From Financial Times:
The CIA's failure of imagination The agency sought to prevent biological or nuclear attacks but did not consider fuel-laden aircraft, says Edward Alden
Published: September 14 2001 19:53 | Last Updated: September 14 2001 19:57
This year Donald Rumsfeld, US defence secretary, gave each member of the House Armed Services Committee a a copy of the 1962 study on US intelligence's failure to foresee the Japanese attack on Pearl Harbor.
The message, said Mr Rumsfeld, was that the US must always prepare for "the inevitability of surprise". He could not have been prepared for just how right he would be.
Following Tuesday's horrifying attacks on the World Trade Center and the Pentagon, many in the US have pointed fingers at the vaunted intelligence agencies. Despite an annual budget estimated at $30bn ( 20.4bn), none of the agencies had gleaned the slightest warning of an attack. This is particularly remarkable as evidence emerges that the 18 hijackers and their supporters had been planning the attacks for many months from bases within the US.
Richard Shelby, the ranking member of the Senate Intelligence Committee, called it "a failure of great dimension . . . The bottom line is, we were basically caught flat-footed."
The US has already launched a top-to-bottom review of its intelligence capabilities and critics are focusing on at least three problems. The first is the lack of so-called human intelligence - good old-fashioned spying. This has always been the weakest link in America's intelligence apparatus and was one of the few arenas in which the Soviet Union continually out-performed the US during the cold war.
"What you really need to break these organisations is to penetrate them - and that's very hard," said Richard Betts, of the Council on Foreign Relations. "If you can't penetrate them you're dependent on second-hand sources." Most of the useful information gathered by US agencies comes from satellite photographs and interception of communications. But terrorist groups are not particularly vulnerable to such high-technology eavesdropping and have become more skilled at avoiding it.
The National Commission on Terrorism, a blue-ribbon group of experts that reported to Congress last year, recommended that the CIA end its 1995 prohibition on recruiting terrorists and other "unsavoury sources" as inform-ants. The guidelines, adopted to avoid tarring the CIA through association with criminals or human rights violators, have been a serious obstacle to successful recruiting, said Paul Bremer, the panel chair who was ambassador for counter-terrorism in the Reagan administration.
A second practice that will come under scrutiny is the sharp distinction in US law between spying at home and spying abroad. For civil liberties reasons, the CIA is not allowed to conduct any operations on US soil and must pass any intelligence leads over to the Federal Bureau of Investigation, forcing agencies with different cultures and methods to work together.
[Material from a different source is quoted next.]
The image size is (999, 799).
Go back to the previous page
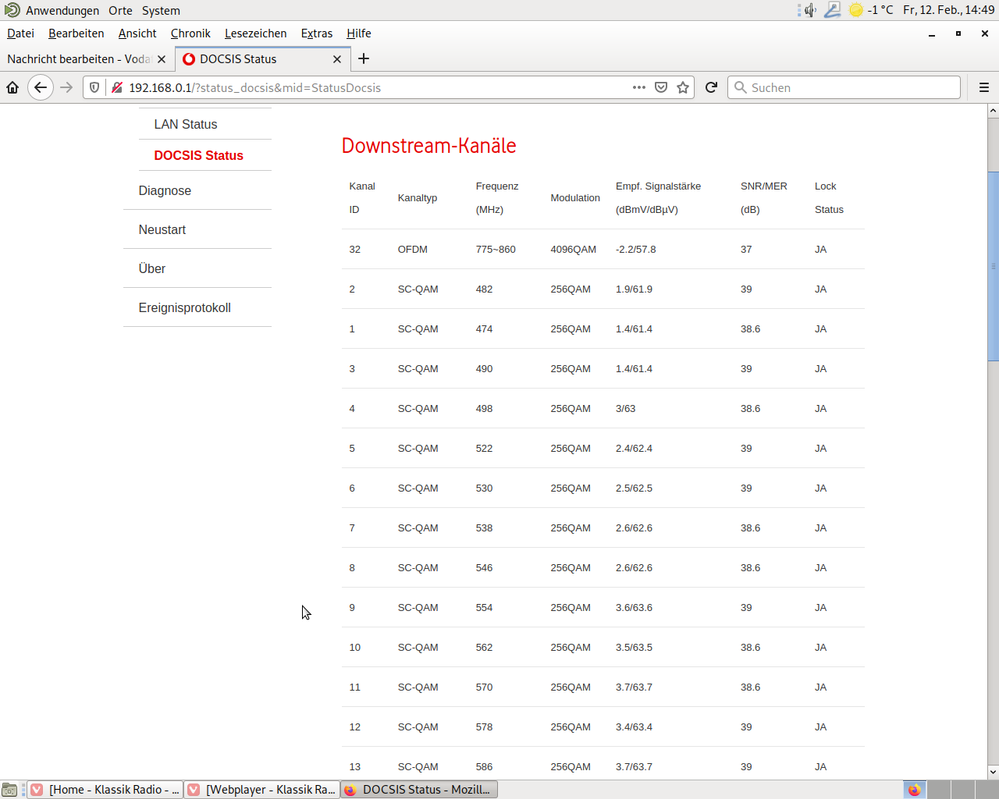pyautogui.click(x=40, y=88)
But Tuesday's bombings involved a co-ordinated plot carried out both abroad and within the US. Mr Bremer said: "It's quite obvious we're going to have to have a deep look at the whole issue of the surveillance of terrorists in the US." The Senate has already begun to do so by passing on Thursday legislation to make it easier for the FBI to get warrants to monitor computer transmissions. Some senators also want to remove the legal barriers against domestic surveillance.
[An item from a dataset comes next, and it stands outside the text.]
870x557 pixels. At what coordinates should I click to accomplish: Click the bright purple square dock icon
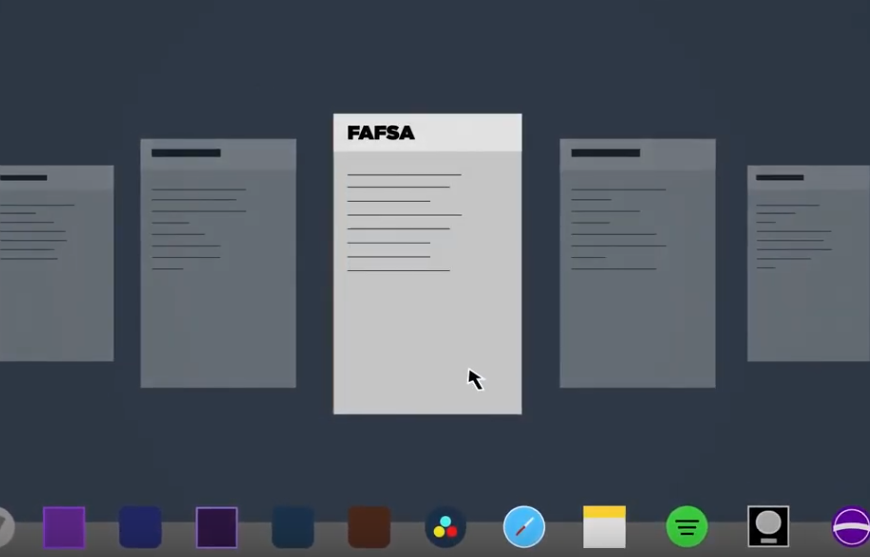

Third, there is no single agency with authority over all US intelligence gathering and some critics argue that this leads to fragmented responsibilities. Senator Bob Graham, who chairs the intelligence committee, has suggested co-ordinating future intelligence activities from within the White House, a potentially vast expansion of the power of the president's staff.
But while the pressure for change is mounting, the results may be difficult to obtain. The US government's report on the 1998 terrorist bombing of two US embassies in Africa found that reliable advance warning of terrorist attacks was virtually impossible to achieve. Furthermore, the current recriminations overlook some notable US successes in heading off terrorist strikes. Following the 1993 bombing of the World Trade Center, for instance, US intelligence helped to break up a suspected plot to blow up the Lincoln and Holland tunnels in New York.
US intelligence agencies did many things right in trying to head off something like Tuesday's attack. Over the past five years, no US military programme has received higher priority than counter-terrorism, with budgets more than doubling since 1995. The CIA has been authorised since 1998 to use any available means to pre-empt terrorist operations planned by Osama bin Laden, the prime suspect in Tuesday's attacks.
Ultimately, US intelligence's biggest failure in connection with this week's events may have been in expecting the wrong sort of attack. The US has devoted growing resources to preventing chemical, biological or nuclear attacks. It has also fortified government buildings around the world against car bombs. But the possibility of an attack using fuel-laden commercial aircraft was simply never considered. The intelligence lapse that allowed for Tuesday's attack was indeed much like that of Pearl Harbor. The forward to the 1962 study that Mr Rumsfeld shared with members of Congress said: "It is not true that we were caught napping at the time of Pearl Harbor. Rarely has a government been more expectant; we just expected wrong."